Der Wirkstoff Glyphosat ist mit der Richtlinie 2001/99/EG der EU-Kommission vom 20. November 2001 in den Anhang I der Richtlinie 91/414/EWG aufgenommen worden. Die turnusgemäße Neubewertung des Wirkstoffes in der EU ist in Vorbereitung. Im Zusammenhang mit der Anwendung auf Nichtkulturland enthält die Aufnahmerichtlinie 2001/99/EG die Vorgabe, dass die EU-Mitgliedstaaten insbesondere bei der Anwendung auf Nichtkulturland dem Grundwasserschutz besondere Aufmerksamkeit zu widmen haben.

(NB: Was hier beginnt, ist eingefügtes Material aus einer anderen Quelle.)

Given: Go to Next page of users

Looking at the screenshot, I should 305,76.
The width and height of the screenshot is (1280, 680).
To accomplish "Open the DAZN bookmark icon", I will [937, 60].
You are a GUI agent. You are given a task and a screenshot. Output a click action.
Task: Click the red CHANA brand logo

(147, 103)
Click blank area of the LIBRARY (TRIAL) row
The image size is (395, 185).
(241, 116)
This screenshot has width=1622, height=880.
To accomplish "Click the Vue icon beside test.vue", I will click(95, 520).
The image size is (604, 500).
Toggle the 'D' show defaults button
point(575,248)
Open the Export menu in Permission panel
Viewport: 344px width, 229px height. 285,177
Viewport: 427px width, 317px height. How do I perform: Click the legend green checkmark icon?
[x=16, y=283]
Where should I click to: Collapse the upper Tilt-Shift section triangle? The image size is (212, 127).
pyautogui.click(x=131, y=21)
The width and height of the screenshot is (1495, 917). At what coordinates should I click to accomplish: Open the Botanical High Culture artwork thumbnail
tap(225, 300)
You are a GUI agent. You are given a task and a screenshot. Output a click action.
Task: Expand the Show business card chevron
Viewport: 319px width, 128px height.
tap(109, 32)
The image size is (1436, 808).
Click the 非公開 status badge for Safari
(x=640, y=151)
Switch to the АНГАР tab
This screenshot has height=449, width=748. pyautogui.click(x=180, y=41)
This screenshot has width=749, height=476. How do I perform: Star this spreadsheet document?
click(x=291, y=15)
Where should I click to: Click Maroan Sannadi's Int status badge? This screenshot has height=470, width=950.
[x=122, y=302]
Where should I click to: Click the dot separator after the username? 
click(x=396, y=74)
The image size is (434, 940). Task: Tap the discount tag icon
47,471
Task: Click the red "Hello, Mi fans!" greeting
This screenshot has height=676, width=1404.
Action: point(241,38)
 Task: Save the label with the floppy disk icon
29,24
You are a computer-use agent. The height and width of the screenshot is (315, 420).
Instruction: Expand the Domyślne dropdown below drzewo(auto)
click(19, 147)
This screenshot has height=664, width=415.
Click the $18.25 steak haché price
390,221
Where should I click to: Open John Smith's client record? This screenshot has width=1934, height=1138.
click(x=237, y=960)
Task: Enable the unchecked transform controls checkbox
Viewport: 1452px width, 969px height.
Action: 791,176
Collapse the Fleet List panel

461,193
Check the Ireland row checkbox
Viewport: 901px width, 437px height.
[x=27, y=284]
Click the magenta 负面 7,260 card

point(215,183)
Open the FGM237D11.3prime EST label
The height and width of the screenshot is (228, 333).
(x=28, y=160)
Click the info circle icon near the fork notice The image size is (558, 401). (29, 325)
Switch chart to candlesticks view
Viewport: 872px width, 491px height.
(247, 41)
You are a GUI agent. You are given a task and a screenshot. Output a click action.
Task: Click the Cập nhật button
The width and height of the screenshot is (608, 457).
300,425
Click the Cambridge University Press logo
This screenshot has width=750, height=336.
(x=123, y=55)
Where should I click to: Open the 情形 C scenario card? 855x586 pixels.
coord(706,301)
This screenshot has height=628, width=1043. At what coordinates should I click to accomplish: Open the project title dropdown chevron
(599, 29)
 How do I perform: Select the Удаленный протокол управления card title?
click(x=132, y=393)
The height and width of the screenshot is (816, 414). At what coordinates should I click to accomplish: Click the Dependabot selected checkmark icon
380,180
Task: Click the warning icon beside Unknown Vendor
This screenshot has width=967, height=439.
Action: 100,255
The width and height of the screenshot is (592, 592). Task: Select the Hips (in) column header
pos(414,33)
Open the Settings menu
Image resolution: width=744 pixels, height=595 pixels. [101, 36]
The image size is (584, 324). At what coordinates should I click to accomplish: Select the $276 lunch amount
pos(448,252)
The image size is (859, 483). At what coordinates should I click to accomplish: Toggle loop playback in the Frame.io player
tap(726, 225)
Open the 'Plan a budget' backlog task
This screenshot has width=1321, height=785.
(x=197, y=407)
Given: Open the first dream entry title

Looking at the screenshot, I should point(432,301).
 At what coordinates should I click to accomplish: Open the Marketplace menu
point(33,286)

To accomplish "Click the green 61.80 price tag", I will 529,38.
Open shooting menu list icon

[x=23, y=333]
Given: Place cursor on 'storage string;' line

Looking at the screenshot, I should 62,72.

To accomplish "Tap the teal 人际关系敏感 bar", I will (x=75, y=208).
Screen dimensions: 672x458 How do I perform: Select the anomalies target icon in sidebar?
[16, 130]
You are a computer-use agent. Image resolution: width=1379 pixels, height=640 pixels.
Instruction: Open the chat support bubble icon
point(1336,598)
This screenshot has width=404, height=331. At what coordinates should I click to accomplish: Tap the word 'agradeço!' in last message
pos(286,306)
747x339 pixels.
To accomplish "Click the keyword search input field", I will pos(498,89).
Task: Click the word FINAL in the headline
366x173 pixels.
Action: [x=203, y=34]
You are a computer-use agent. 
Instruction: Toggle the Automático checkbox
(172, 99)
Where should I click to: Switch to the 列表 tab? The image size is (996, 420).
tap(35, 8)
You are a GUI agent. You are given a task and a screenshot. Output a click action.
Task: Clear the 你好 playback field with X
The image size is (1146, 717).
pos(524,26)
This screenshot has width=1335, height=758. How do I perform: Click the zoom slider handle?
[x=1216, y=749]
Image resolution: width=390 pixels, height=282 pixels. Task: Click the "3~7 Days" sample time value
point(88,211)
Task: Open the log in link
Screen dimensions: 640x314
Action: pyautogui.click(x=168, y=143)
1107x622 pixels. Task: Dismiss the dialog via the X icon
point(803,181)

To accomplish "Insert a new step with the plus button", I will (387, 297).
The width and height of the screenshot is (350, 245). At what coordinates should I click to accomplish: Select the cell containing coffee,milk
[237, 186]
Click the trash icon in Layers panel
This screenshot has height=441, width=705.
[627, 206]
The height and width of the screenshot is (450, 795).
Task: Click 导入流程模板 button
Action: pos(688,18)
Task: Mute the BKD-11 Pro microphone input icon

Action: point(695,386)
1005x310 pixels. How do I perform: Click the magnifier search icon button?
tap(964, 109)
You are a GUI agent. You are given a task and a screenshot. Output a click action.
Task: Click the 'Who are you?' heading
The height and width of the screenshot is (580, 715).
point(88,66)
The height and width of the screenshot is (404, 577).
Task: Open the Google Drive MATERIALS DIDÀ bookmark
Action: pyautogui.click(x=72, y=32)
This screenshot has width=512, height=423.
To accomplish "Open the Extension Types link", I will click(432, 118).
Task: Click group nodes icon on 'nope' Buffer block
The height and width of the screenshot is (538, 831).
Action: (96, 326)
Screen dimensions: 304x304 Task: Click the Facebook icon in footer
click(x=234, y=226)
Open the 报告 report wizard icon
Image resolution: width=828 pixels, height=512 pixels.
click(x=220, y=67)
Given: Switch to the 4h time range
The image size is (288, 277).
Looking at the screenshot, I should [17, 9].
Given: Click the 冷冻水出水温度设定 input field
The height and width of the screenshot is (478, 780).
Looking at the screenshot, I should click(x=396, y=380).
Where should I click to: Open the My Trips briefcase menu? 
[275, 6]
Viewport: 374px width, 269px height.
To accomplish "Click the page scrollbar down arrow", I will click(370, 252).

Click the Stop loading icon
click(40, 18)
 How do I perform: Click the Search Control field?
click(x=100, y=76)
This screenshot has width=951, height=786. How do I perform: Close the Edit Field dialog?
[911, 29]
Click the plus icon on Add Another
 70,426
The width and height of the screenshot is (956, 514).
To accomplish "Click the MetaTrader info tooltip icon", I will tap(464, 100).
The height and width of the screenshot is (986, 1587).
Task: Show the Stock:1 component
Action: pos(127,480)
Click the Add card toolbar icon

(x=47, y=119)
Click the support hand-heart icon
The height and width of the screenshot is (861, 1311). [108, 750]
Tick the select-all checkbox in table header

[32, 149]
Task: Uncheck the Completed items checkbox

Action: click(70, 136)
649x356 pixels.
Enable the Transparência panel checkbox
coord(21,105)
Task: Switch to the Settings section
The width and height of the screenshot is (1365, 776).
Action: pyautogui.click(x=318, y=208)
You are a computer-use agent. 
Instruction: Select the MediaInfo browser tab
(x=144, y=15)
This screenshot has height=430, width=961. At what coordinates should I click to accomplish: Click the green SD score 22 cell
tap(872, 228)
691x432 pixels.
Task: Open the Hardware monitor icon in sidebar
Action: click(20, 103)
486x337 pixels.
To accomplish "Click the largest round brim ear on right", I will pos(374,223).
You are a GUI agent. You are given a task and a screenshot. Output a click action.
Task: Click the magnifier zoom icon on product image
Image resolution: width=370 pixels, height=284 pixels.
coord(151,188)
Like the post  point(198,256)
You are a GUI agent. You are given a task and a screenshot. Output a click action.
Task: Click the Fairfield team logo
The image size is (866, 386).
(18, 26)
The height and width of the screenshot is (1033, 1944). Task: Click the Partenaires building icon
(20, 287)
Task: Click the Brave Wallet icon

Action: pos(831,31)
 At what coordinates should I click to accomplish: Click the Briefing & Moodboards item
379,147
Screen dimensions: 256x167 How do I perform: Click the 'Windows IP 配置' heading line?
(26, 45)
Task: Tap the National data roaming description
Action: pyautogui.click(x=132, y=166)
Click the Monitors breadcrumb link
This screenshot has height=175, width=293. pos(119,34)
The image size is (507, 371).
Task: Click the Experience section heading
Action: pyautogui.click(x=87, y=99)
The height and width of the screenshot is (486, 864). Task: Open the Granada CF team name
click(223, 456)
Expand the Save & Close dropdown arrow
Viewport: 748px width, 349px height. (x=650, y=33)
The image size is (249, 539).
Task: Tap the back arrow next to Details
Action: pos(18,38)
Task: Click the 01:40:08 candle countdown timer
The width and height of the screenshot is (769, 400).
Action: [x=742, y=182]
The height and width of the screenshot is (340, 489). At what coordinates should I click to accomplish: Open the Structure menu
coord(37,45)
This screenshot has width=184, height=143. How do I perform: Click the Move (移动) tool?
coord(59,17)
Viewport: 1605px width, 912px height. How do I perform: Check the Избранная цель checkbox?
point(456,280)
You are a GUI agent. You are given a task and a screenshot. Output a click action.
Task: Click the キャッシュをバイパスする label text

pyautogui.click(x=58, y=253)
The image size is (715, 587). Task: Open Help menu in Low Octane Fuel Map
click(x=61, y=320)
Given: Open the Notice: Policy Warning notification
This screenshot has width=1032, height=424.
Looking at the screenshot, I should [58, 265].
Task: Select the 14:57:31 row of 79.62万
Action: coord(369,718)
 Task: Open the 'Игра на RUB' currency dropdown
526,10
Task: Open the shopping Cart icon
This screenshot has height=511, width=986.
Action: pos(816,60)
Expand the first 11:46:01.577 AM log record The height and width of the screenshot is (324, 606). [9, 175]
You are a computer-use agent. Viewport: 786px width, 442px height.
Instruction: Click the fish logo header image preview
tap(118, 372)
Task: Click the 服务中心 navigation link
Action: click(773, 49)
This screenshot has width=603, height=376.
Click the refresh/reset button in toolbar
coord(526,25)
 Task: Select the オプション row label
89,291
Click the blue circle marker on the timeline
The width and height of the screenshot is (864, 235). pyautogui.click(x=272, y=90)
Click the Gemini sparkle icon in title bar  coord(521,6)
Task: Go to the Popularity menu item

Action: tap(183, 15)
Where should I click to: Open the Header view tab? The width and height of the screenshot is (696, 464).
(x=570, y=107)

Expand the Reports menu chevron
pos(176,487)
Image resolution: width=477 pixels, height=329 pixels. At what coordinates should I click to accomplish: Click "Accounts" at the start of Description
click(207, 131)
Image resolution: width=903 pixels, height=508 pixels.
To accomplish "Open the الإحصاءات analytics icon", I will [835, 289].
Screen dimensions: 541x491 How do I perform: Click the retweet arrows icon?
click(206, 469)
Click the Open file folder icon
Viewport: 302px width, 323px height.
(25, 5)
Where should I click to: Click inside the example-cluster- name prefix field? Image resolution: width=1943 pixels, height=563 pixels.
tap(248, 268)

Die Anwendung von Pflanzenschutzmitteln auf befestigten Freilandflächen unterscheidet sich in einigen wesentlichen Punkten von einer Anwendung auf landwirtschaftlich genutzten Flächen. So ist die Gefahr der Abschwemmung in Oberflächenwasser bzw. die Kanalisation größer als bei Anwendung auf landwirtschaftlich genutzten Böden. Zudem ist davon auszugehen, dass das Abbauverhalten von Wirkstoffen auf befestigten Flächen nicht vergleichbar ist mit dem Abbau auf landwirtschaftlich genutzten Böden. Weiterhin ist zu berücksichtigen, dass für die Anwendung auf befestigten Freilandflächen spezielle Geräte zum Einsatz kommen.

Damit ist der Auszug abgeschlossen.